Generates timeseries blame plots for the selected bulk molecules assuming that bulk data is an array of counts ordered by bulk_ids and saves to the specified output file. Timeseries blame plots show the change in molecule counts due to each process at each timestep. For convenience, exact count plots are included to the side.

Example usage:

sim = EcoliSim.from_file()
sim.build_ecoli()
sim.run()
data = sim.query()
data = {key: val['agents']['0'] for key, val in data.items()}
store_configs = sim.ecoli_experiment.get_config()
bulk_ids = store_configs['agents']['0']['bulk']['_properties']['metadata']
blame_timeseries(data, sim.topology, bulk_ids
                ['WATER[c]', 'APORNAP-CPLX[c]', 'TRP[c]'],
                'out/ecoli_master/test_blame_timeseries.png',
                yscale="linear")

Parameters:

• data (dict) – Data from an experiment (for experiments with cell division, ensure that bulk is a top-level field in the sub-dictionaries for each time point)

• topology (dict) – Experiment topology (used to determine which processes are connected to bulk and how)

• bulk_ids (list[str]) – List (or array) of bulk molecule names in the order they appear in the structured bulk Numpy array (see Bulk Molecules). Typically retrieved from simulation config metadata.

• molecules (list[str]) – List of bulk molecule names to plot data for

• filename (str | None) – Path to save plot to (optional)

• yscale (str) – See matplotlib.pyplot.yscale()

Returns:

Axes and figure

Return type:

tuple[Axes, Figure]

ecoli.analysis.single.blame.extract_bulk(data, bulk_processes, bulk_ids)

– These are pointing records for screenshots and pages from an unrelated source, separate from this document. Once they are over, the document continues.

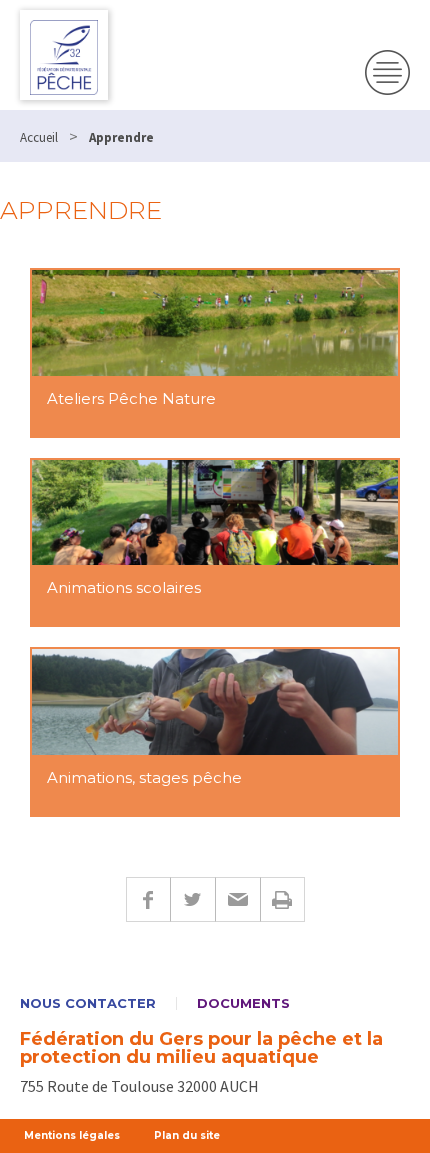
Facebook (148, 899)
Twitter (192, 899)
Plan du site (187, 1135)
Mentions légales (72, 1135)
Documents (243, 1003)
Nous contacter (88, 1003)
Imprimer (282, 899)
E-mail (237, 899)
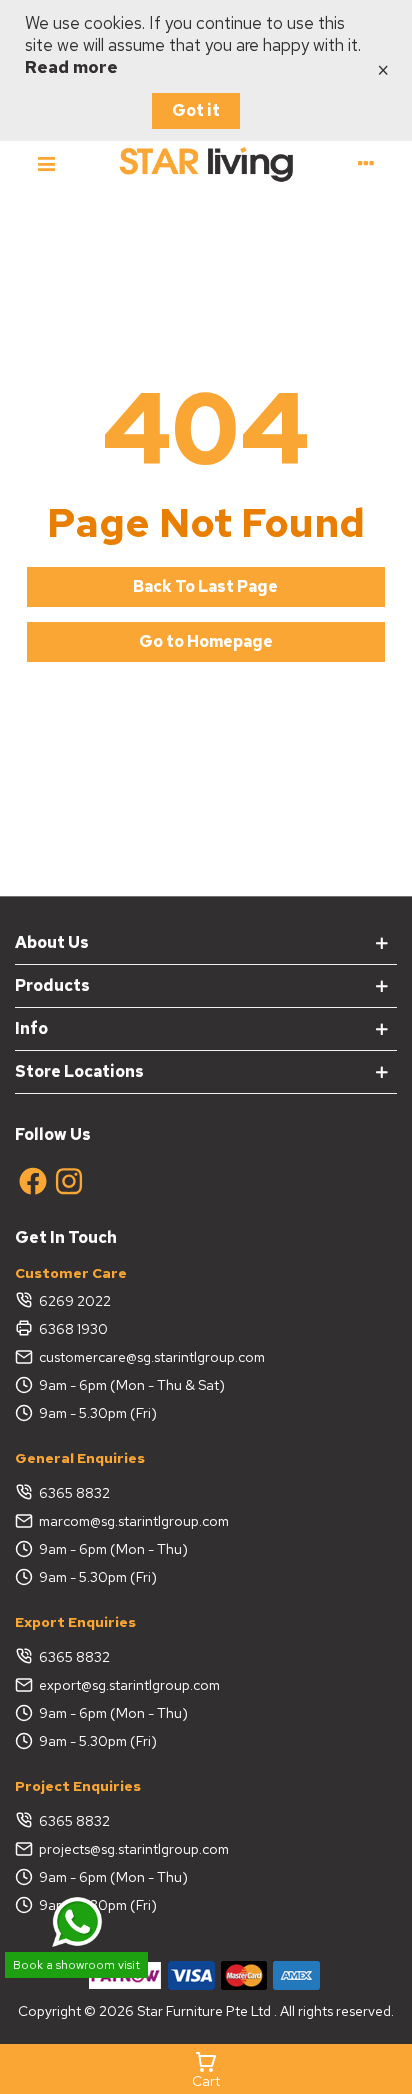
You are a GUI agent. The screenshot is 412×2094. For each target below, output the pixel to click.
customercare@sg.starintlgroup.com (152, 1357)
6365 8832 (74, 1493)
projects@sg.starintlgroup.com (134, 1849)
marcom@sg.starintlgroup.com (134, 1521)
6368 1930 (73, 1329)
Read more (71, 67)
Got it (196, 110)
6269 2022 (75, 1301)
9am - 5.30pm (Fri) (98, 1413)
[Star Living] (206, 163)
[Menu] (46, 163)
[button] (205, 587)
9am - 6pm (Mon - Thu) (113, 1549)
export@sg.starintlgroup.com (129, 1685)
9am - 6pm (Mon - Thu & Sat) (132, 1385)
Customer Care (71, 1273)
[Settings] (366, 163)
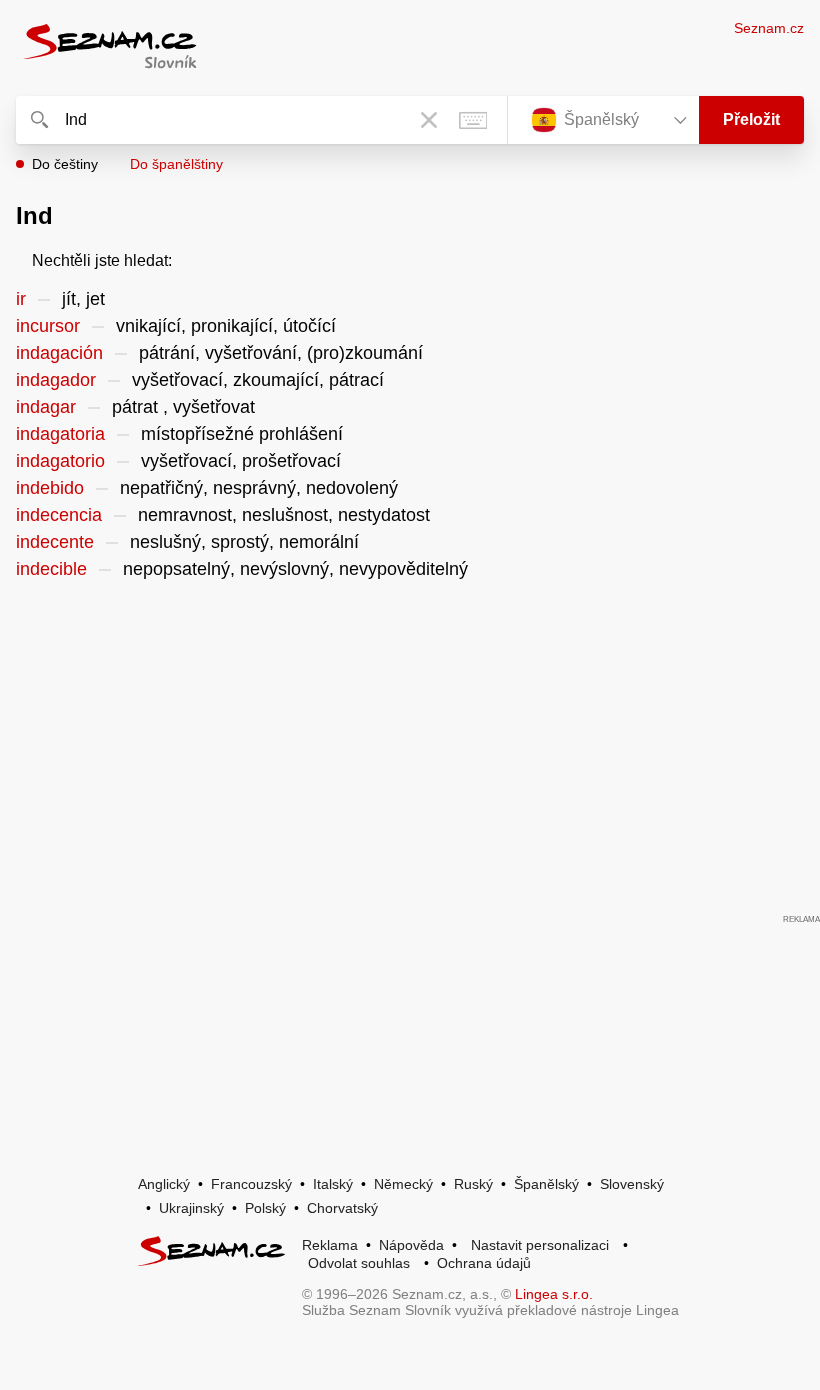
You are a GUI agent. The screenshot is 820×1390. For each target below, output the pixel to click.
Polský (265, 1208)
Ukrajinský (191, 1208)
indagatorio (60, 461)
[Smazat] (429, 120)
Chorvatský (342, 1208)
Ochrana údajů (484, 1263)
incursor (48, 326)
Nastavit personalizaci (540, 1245)
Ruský (473, 1184)
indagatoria (60, 434)
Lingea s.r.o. (554, 1294)
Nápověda (411, 1245)
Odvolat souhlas (359, 1263)
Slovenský (632, 1184)
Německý (403, 1184)
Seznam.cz (769, 28)
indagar (46, 407)
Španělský (546, 1184)
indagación (59, 353)
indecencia (59, 515)
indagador (56, 380)
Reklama (330, 1245)
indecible (51, 569)
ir (21, 299)
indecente (55, 542)
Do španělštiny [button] (176, 164)
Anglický (164, 1184)
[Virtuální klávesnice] (473, 120)
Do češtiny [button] (65, 164)
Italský (333, 1184)
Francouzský (251, 1184)
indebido (50, 488)
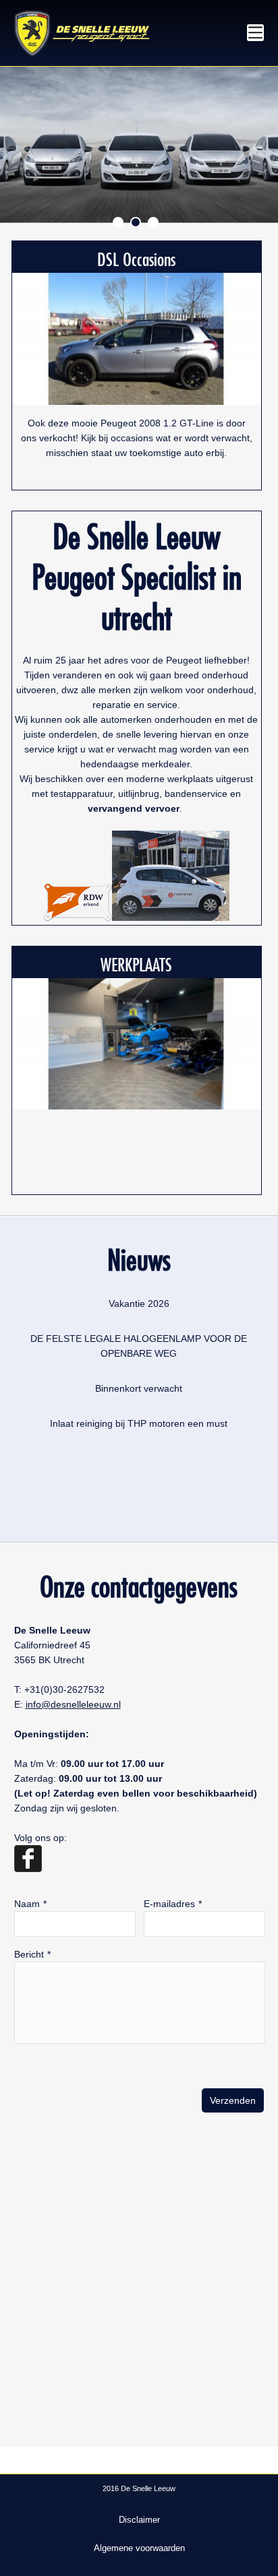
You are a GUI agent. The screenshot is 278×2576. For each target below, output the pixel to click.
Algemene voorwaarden (139, 2548)
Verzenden (233, 2100)
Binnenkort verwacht (138, 1388)
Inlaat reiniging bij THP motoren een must (138, 1423)
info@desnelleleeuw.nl (73, 1704)
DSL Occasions (136, 256)
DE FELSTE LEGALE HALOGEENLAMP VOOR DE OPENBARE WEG (138, 1346)
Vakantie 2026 (139, 1303)
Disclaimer (139, 2520)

Returns bulk updates in form of the array collected_data with dimensions (n_bulk_mols x n_processes), where n_processes is given by the keys that are shared by bulk_processes and data[‘log_update’]. Shared processes are also returned in order.

ecoli.analysis.single.blame.get_bulk_processes(topology)

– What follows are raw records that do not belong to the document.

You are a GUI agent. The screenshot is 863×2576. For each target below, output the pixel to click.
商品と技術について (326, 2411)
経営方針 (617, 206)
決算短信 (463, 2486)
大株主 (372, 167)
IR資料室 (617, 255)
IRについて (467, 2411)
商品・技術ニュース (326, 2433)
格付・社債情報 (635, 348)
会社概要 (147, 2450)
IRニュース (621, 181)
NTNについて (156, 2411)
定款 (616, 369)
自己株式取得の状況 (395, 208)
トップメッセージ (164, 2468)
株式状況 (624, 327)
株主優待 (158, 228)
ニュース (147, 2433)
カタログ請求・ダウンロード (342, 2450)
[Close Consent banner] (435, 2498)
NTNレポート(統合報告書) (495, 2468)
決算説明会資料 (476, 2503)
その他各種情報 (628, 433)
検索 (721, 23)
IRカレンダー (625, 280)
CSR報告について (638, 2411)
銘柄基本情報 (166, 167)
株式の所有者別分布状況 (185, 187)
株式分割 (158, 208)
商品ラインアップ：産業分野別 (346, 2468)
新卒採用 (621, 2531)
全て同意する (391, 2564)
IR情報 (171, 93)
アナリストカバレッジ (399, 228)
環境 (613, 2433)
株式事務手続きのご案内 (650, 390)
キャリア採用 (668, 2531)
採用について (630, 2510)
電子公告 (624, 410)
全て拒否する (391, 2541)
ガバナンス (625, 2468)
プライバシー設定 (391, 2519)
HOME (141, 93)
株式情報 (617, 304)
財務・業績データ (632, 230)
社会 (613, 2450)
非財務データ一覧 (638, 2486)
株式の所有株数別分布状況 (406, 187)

ecoli.analysis.single.blame.idx_array_from(dictionary)

ecoli.analysis.single.blame.plot(params, conn, history_sql, config_sql, sim_data_paths, validation_data_paths, outdir, variant_metadata, variant_name)

Parameters:

• params (dict[str, Any])

• conn (DuckDBPyConnection)

• history_sql (str)

• config_sql (str)

• sim_data_paths (dict[str, dict[int, str]])

• validation_data_paths (list[str])

• outdir (str)

• variant_metadata (dict[str, dict[int, Any]])

• variant_name (str)

ecoli.analysis.single.blame.preprocess_data(data, bulk_ids, bulk_processes, molecules)

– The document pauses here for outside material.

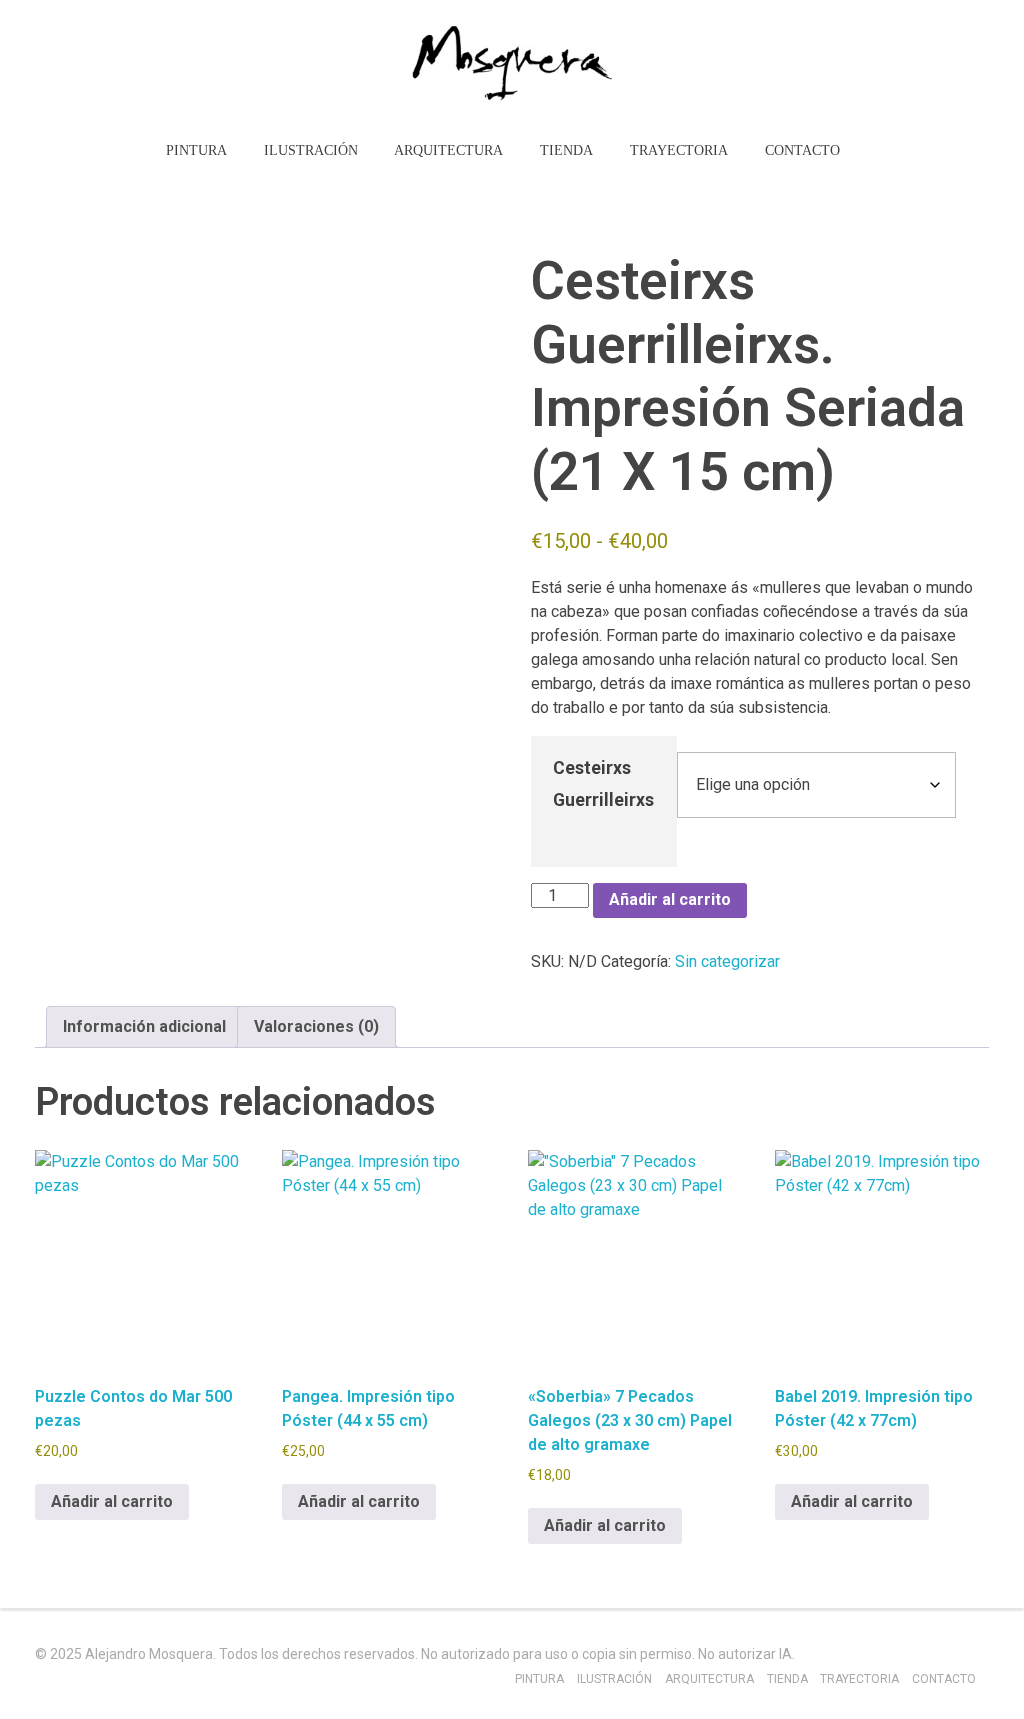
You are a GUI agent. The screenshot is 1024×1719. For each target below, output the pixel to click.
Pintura (539, 1679)
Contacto (944, 1679)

Prepares raw data for blame-timeseries plot. Returns data in the form time, process, values_array where time is a numpy array of times, process is a list of process names, and values_array is a numpy array of the form (molecule x time x process).

ecoli.analysis.single.blame.reposition_ticks(ax, x='bottom', y='left')

ecoli.analysis.single.blame.sign_str(val)

ecoli.analysis.single.blame.signed_stacked_bar(ax, x, y, bar_labels)

ax: Axes object x: x values (1d array) y: y-values (len(x) columns by # stacked bars rows)

Creates a stacked bar chart in the specified Axes, where y’s with negative values represent bars below y=0, and y’s with positive values represent bars above y=0.